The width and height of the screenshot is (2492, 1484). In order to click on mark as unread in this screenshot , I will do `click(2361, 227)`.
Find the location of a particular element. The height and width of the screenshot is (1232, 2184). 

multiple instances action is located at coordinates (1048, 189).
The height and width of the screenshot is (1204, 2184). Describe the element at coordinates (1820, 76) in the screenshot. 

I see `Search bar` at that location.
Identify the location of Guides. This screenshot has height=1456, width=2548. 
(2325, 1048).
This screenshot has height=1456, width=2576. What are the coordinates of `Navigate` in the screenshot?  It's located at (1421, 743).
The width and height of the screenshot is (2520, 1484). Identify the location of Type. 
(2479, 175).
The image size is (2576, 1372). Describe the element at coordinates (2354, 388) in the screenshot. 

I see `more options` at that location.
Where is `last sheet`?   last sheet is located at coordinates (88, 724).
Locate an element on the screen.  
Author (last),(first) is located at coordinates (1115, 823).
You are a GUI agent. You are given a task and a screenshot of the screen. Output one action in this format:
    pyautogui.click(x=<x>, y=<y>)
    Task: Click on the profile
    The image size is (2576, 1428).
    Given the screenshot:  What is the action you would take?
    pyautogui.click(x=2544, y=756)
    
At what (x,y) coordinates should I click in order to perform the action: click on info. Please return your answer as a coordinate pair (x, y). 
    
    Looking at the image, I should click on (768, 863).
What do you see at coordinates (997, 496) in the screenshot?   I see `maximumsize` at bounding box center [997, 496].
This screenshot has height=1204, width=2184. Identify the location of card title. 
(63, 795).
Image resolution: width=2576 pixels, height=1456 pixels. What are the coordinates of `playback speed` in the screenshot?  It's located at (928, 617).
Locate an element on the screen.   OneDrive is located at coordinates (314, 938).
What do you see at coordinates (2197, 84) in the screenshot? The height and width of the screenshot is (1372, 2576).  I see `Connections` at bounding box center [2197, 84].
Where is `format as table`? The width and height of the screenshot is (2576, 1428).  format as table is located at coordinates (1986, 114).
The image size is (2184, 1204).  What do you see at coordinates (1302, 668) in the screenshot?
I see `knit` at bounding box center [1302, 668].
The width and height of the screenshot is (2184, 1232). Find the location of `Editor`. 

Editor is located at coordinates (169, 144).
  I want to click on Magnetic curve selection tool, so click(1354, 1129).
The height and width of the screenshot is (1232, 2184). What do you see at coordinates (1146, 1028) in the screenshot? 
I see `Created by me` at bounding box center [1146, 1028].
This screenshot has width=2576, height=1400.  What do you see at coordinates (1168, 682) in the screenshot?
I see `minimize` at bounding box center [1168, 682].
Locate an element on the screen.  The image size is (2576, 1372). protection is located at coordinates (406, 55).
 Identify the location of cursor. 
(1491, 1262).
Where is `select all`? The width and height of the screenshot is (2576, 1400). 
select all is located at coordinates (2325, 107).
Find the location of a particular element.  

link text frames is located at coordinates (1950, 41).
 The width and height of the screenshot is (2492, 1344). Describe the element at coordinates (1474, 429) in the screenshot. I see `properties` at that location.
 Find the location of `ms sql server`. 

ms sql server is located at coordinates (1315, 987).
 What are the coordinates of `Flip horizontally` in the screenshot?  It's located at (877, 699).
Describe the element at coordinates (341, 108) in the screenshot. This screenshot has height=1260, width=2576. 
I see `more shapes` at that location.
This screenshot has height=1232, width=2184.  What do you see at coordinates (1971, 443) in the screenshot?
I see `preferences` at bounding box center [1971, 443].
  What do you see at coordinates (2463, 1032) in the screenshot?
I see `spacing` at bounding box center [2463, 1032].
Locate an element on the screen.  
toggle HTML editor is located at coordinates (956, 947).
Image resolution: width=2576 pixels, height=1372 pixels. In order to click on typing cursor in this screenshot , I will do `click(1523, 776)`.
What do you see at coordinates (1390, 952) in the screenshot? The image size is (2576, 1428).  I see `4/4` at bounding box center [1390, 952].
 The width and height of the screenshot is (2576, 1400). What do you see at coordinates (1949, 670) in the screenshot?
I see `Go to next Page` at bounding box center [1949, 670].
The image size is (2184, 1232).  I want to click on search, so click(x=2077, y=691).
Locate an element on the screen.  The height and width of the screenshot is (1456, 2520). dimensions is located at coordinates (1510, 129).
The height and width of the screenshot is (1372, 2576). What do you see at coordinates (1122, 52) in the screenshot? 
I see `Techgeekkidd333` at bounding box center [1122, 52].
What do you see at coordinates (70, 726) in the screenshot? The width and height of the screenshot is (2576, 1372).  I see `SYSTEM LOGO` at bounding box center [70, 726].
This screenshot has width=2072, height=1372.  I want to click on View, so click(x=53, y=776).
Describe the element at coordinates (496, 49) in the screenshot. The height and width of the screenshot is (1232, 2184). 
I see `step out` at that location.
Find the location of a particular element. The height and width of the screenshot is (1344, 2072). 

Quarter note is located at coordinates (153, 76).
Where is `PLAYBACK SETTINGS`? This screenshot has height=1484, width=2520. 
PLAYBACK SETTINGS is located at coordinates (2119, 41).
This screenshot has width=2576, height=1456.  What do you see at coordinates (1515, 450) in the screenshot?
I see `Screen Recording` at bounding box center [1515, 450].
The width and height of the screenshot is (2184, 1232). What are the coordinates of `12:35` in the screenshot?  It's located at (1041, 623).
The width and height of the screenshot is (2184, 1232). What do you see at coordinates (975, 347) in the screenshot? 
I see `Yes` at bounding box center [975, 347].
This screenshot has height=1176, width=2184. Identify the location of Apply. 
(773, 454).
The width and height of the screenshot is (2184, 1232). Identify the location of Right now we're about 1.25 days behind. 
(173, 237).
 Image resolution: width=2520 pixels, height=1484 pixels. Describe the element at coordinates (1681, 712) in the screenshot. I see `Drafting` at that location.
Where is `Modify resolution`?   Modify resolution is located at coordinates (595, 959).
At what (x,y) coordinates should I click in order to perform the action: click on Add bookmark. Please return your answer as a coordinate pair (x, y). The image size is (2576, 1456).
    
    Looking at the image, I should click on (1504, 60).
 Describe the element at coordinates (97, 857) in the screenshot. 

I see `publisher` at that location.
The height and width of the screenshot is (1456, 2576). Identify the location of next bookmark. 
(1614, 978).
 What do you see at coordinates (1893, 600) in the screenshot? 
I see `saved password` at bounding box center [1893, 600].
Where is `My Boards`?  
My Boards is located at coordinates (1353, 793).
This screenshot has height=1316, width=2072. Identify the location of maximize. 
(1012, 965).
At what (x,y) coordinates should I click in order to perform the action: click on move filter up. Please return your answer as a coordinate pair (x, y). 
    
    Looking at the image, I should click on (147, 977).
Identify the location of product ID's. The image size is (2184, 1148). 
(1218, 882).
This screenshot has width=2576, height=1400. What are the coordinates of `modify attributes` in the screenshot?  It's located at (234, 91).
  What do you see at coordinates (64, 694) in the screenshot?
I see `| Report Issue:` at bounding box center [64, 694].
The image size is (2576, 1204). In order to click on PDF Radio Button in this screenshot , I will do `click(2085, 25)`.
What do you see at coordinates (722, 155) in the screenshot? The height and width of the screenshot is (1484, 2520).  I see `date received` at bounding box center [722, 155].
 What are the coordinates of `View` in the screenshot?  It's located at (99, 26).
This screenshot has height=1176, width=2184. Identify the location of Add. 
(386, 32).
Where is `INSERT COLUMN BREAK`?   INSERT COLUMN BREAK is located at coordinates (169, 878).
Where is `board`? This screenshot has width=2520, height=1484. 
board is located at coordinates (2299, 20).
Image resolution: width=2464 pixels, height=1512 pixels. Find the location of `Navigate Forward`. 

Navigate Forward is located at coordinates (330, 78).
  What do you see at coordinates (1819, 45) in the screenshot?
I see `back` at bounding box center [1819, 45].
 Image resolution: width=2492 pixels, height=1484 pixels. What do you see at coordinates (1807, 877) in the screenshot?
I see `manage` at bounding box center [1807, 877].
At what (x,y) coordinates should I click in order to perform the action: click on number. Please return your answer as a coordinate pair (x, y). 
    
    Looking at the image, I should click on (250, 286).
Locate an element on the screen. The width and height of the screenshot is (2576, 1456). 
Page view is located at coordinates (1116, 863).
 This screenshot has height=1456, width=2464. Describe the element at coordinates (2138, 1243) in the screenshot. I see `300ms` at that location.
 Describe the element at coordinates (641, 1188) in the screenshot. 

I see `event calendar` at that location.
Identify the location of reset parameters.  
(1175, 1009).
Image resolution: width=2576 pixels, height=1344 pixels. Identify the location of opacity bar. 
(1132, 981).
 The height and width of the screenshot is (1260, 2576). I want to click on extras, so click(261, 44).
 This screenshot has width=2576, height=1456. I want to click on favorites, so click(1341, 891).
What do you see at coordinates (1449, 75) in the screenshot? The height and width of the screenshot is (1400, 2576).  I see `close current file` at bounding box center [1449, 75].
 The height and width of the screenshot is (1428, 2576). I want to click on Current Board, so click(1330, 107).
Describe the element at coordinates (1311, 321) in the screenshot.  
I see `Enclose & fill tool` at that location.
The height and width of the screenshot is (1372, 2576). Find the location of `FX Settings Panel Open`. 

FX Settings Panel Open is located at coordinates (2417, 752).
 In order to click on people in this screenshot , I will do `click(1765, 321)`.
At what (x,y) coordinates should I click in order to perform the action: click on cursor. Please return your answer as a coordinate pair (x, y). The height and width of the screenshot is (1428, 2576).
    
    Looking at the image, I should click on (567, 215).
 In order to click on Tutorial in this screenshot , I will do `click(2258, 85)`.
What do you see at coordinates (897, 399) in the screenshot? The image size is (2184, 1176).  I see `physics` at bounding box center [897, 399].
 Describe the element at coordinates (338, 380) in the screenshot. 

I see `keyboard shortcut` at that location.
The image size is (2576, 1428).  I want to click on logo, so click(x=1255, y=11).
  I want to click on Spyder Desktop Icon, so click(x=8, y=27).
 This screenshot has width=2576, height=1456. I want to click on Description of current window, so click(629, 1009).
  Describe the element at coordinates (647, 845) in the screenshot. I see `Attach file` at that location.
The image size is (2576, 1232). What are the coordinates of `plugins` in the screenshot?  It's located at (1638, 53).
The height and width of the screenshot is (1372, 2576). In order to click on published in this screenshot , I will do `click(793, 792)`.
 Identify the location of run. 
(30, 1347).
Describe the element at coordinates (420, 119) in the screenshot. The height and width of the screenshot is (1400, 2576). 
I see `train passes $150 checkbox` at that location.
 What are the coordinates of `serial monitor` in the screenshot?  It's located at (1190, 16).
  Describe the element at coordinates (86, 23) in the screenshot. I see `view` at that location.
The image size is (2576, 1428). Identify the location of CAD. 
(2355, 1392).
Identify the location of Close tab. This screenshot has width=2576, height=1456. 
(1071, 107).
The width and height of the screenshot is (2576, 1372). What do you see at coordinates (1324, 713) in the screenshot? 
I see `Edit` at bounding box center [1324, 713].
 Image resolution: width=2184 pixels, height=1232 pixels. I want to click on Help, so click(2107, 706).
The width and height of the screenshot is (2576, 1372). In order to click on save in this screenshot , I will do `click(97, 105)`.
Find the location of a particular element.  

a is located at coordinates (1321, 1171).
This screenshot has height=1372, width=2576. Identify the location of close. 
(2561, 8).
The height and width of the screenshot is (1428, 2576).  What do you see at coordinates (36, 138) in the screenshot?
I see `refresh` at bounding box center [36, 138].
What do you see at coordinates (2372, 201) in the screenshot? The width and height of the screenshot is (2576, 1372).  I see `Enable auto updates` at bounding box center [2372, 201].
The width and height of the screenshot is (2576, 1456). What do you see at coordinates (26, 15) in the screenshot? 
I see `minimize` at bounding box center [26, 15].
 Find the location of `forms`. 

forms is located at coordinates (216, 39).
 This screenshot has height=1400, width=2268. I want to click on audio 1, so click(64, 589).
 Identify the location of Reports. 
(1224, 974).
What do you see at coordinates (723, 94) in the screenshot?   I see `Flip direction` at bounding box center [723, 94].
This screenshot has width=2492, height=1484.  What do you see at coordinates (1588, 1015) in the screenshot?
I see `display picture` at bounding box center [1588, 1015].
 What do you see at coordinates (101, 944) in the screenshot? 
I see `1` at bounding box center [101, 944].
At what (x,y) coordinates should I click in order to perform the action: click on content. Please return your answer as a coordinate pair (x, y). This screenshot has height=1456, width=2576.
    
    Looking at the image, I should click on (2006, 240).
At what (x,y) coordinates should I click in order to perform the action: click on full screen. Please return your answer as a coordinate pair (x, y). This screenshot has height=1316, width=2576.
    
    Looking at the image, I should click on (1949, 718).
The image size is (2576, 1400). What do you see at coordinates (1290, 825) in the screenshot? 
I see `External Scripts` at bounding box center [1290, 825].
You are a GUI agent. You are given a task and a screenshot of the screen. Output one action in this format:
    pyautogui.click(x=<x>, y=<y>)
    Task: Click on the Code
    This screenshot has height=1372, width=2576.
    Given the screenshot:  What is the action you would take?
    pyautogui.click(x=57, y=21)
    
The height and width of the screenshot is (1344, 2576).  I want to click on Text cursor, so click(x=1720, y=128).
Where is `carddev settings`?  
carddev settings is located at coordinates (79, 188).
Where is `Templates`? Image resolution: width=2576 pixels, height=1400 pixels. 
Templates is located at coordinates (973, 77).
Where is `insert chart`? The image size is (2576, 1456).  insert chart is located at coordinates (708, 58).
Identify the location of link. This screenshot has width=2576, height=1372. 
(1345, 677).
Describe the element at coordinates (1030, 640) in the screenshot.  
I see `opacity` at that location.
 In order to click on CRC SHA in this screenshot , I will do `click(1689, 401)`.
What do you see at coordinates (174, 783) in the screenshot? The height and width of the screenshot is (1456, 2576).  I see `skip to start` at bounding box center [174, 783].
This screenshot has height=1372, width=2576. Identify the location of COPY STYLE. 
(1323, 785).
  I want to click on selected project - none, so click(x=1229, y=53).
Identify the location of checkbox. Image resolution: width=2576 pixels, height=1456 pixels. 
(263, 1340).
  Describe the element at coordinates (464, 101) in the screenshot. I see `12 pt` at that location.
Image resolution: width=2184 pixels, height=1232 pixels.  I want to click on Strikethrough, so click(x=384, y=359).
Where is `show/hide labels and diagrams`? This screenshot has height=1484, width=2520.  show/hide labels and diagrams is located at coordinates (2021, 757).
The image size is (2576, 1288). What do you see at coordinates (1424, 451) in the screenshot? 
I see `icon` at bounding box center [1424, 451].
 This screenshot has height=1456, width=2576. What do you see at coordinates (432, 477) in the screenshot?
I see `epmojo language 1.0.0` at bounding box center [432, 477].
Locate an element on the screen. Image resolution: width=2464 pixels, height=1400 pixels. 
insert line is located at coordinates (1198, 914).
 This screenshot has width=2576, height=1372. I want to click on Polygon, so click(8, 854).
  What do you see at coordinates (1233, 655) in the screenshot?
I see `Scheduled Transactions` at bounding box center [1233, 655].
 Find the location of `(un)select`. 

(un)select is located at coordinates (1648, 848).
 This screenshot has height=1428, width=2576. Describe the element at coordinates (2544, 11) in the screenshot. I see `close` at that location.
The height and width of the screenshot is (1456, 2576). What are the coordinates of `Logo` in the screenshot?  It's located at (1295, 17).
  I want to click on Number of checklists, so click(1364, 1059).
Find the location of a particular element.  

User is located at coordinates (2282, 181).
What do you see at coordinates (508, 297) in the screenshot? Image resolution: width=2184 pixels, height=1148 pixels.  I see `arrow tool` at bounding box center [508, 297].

Requirements » Arrange the part of the listing that opens with the line containing "Identify the location of cursor." and closes with the line containing "at (877, 699)." as a JSON list of strings, one string per line, with blank lines omitted.

Task output »
[
  " Identify the location of cursor. ",
  "(1491, 1262).",
  "Where is `select all`? The width and height of the screenshot is (2576, 1400). ",
  "select all is located at coordinates (2325, 107).",
  "Find the location of a particular element.  ",
  "link text frames is located at coordinates (1950, 41).",
  " The width and height of the screenshot is (2492, 1344). Describe the element at coordinates (1474, 429) in the screenshot. I see `properties` at that location.",
  " Find the location of `ms sql server`. ",
  "ms sql server is located at coordinates (1315, 987).",
  " What are the coordinates of `Flip horizontally` in the screenshot?  It's located at (877, 699)."
]